=== Input material ===
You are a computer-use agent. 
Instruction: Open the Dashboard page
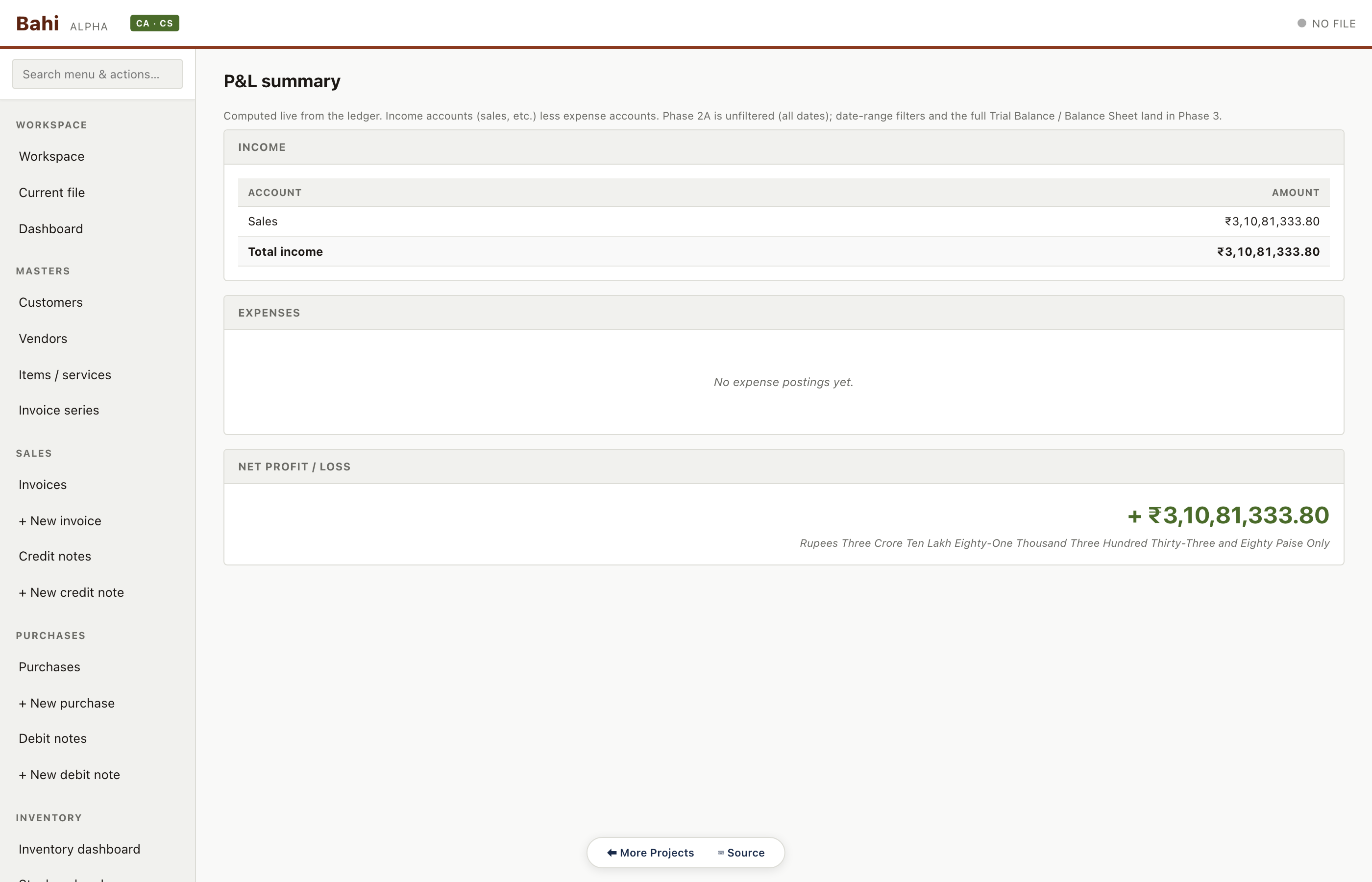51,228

--

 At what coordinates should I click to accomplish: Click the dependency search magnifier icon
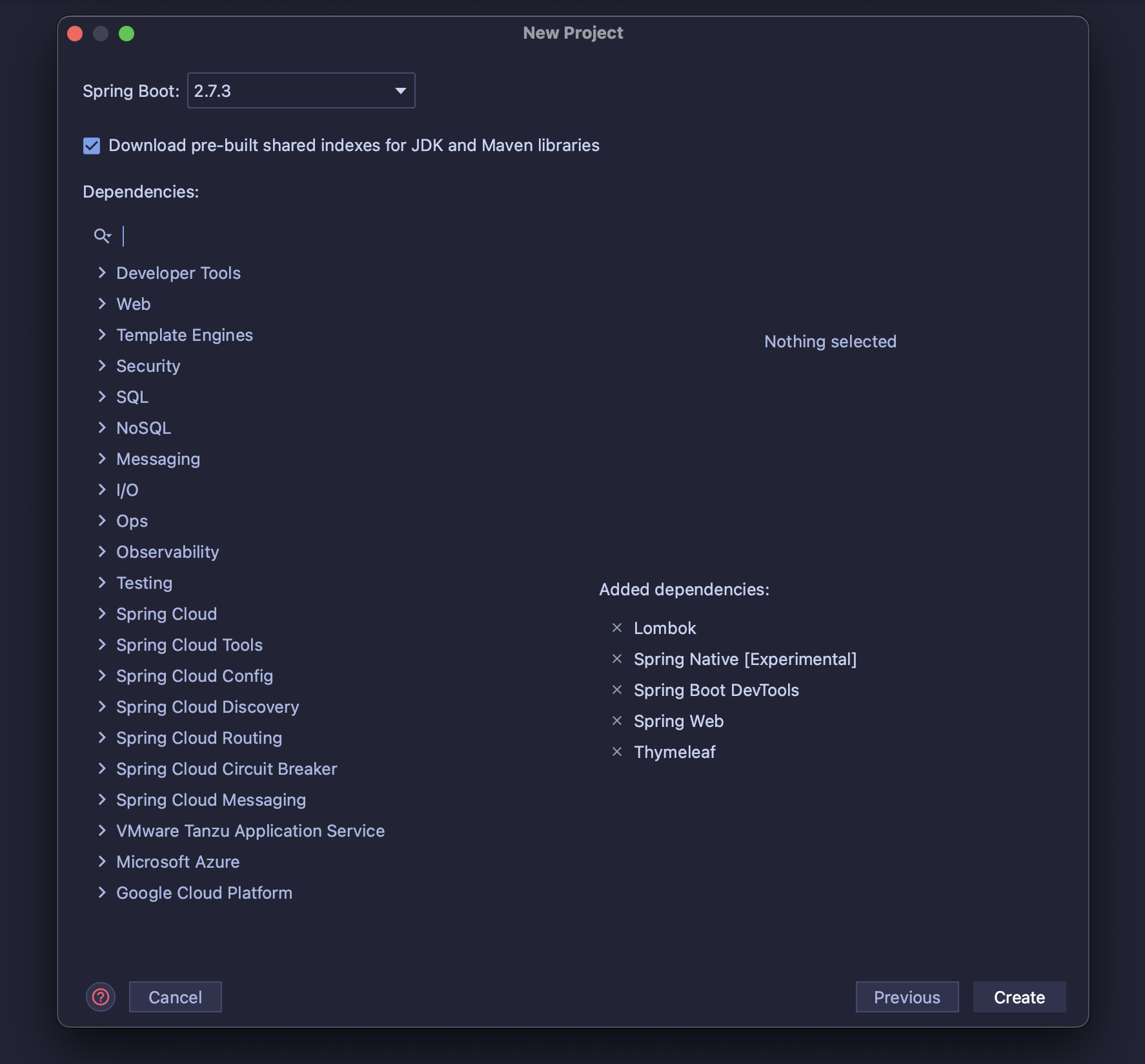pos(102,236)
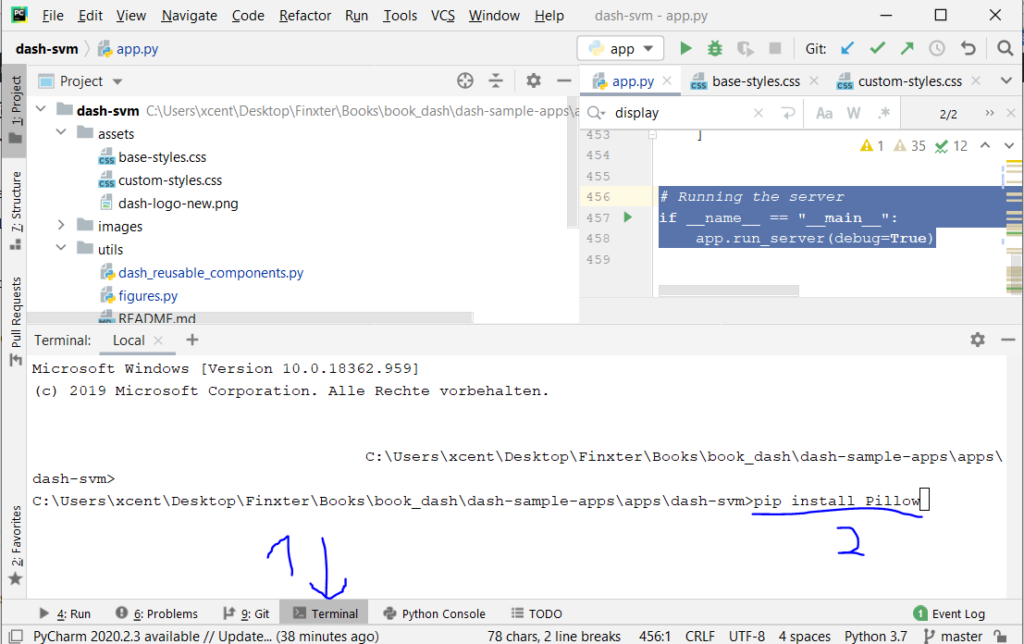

* * *

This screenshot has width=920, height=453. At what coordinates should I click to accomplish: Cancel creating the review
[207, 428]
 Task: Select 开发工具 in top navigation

=== Written task ===
Copy out the entries beginning at the line that contains "This screenshot has" and ending after the line that contains "Task: Select 开发工具 in top navigation".

=== The completed task ===
This screenshot has width=920, height=453. At what coordinates should I click to accomplish: Cancel creating the review
[207, 428]
 Task: Select 开发工具 in top navigation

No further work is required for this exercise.